Review Article on Urological Surgery


Subcoronal inflatable penile prosthesis under local anesthesia

Sung Hun Park

Abstract

Utilizing local anesthesia (LA) with inflatable penile prosthesis (IPP) surgery is getting more attention worldwide due to its favorable effect on postoperative pain control and cost effectiveness in patients without third party coverage. From Jan 2015 to Dec 2018, we have performed subcoronal incision under LA in 557 first time IPP patients and 84 cases (15%) required additional sedation particularly for reservoir placement. Compared to infrapubic and penoscrotal incisions, subcoronal approach seems to be particularly suited to LA because of unhampered visual field after the anesthetic injection.

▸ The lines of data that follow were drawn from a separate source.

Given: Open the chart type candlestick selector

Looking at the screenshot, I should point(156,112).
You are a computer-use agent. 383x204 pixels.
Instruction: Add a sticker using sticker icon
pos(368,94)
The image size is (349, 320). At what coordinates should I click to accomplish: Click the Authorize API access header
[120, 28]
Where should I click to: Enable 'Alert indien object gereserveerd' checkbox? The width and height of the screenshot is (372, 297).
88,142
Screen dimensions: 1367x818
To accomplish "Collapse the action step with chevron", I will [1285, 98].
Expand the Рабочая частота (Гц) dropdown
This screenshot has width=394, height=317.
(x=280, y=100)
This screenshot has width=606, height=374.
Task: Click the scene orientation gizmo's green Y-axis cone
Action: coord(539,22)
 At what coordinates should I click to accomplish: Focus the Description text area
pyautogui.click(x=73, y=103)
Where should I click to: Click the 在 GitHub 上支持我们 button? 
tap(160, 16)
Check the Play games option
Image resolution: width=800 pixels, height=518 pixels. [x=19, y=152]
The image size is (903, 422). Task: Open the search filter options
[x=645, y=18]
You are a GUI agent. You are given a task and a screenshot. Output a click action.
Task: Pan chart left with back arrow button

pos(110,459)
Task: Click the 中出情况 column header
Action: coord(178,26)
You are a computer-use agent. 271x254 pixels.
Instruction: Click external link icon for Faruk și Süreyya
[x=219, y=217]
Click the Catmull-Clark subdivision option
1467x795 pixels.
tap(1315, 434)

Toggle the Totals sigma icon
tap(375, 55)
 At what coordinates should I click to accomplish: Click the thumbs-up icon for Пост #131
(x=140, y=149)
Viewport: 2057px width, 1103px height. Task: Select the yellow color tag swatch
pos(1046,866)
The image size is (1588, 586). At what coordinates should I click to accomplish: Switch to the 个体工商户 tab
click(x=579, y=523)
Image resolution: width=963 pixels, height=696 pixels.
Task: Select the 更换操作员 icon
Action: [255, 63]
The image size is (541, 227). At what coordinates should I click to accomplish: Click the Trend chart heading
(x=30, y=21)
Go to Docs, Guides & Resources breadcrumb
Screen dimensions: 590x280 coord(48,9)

LA was achieved with 1% lidocaine & 0.75% ropivacaine mixture injected through 10 cc syringe with 25G, 1.5-inch needle. Two injections were done; one before the incision and one following penile degloving. The patient’s skin is prepped with Chlorhexidine while patient is in the frog leg position; the frog leg position is maintained for the preoperative block consisting of bilateral pudendal blocks, penile root blocks & direct inguinal block on the side utilized for reservoir placement. 25 cc of the anesthetic mixture is consumed by these injections. After circumcision incision and penile degloving, we inject the following intraoperative sites: each anterior area of proximal corpora, scrotal septum, and each corpus where incision will be made. If inguinal block was uncertain, additional anesthetic injection under direct vision while inguinal ring is retracted. Mean patient pain scale on local anesthesia was 2.74 and following the surgery was 4.24. Conscious sedation was used as a supplement in 84 cases (15%). There was no case of conversion to spinal or general anesthesia and 485 patients (87%) said that they would have IPP surgery again under local anesthesia. We firmly believe IPP Placement via subcoronal incision under local anesthesia can be done to first time implant patient cost effectively and with acceptable patient discomfort.